Saved entries:
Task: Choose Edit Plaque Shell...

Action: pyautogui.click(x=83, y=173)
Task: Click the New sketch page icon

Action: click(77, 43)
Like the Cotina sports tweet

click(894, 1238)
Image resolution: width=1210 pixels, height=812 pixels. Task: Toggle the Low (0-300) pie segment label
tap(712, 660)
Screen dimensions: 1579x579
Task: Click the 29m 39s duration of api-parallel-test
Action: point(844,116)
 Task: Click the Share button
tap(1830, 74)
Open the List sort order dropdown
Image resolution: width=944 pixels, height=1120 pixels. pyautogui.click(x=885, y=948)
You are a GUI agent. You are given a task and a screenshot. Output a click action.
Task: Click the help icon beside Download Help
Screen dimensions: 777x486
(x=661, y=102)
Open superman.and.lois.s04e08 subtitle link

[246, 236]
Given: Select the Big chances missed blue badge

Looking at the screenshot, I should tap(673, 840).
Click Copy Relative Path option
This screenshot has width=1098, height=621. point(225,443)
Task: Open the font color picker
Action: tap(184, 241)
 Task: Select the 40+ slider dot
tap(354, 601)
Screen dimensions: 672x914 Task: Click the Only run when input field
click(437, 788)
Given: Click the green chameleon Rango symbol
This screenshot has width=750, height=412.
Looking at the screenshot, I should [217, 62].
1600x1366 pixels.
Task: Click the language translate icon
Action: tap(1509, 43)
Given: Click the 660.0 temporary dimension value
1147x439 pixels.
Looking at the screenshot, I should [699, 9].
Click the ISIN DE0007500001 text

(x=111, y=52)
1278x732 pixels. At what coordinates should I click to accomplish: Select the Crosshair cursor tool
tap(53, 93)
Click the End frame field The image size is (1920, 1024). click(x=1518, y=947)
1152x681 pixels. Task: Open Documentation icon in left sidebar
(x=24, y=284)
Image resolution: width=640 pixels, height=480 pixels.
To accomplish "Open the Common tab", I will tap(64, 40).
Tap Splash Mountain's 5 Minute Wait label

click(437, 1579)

__Exercise__: Set down the records again in full. Match them exactly.

__Result of the task__:
Task: Choose Edit Plaque Shell...

Action: pyautogui.click(x=83, y=173)
Task: Click the New sketch page icon

Action: click(77, 43)
Like the Cotina sports tweet

click(894, 1238)
Image resolution: width=1210 pixels, height=812 pixels. Task: Toggle the Low (0-300) pie segment label
tap(712, 660)
Screen dimensions: 1579x579
Task: Click the 29m 39s duration of api-parallel-test
Action: point(844,116)
 Task: Click the Share button
tap(1830, 74)
Open the List sort order dropdown
Image resolution: width=944 pixels, height=1120 pixels. pyautogui.click(x=885, y=948)
You are a GUI agent. You are given a task and a screenshot. Output a click action.
Task: Click the help icon beside Download Help
Screen dimensions: 777x486
(x=661, y=102)
Open superman.and.lois.s04e08 subtitle link

[246, 236]
Given: Select the Big chances missed blue badge

Looking at the screenshot, I should tap(673, 840).
Click Copy Relative Path option
This screenshot has width=1098, height=621. point(225,443)
Task: Open the font color picker
Action: tap(184, 241)
 Task: Select the 40+ slider dot
tap(354, 601)
Screen dimensions: 672x914 Task: Click the Only run when input field
click(437, 788)
Given: Click the green chameleon Rango symbol
This screenshot has width=750, height=412.
Looking at the screenshot, I should [217, 62].
1600x1366 pixels.
Task: Click the language translate icon
Action: tap(1509, 43)
Given: Click the 660.0 temporary dimension value
1147x439 pixels.
Looking at the screenshot, I should [699, 9].
Click the ISIN DE0007500001 text

(x=111, y=52)
1278x732 pixels. At what coordinates should I click to accomplish: Select the Crosshair cursor tool
tap(53, 93)
Click the End frame field The image size is (1920, 1024). click(x=1518, y=947)
1152x681 pixels. Task: Open Documentation icon in left sidebar
(x=24, y=284)
Image resolution: width=640 pixels, height=480 pixels.
To accomplish "Open the Common tab", I will tap(64, 40).
Tap Splash Mountain's 5 Minute Wait label

click(437, 1579)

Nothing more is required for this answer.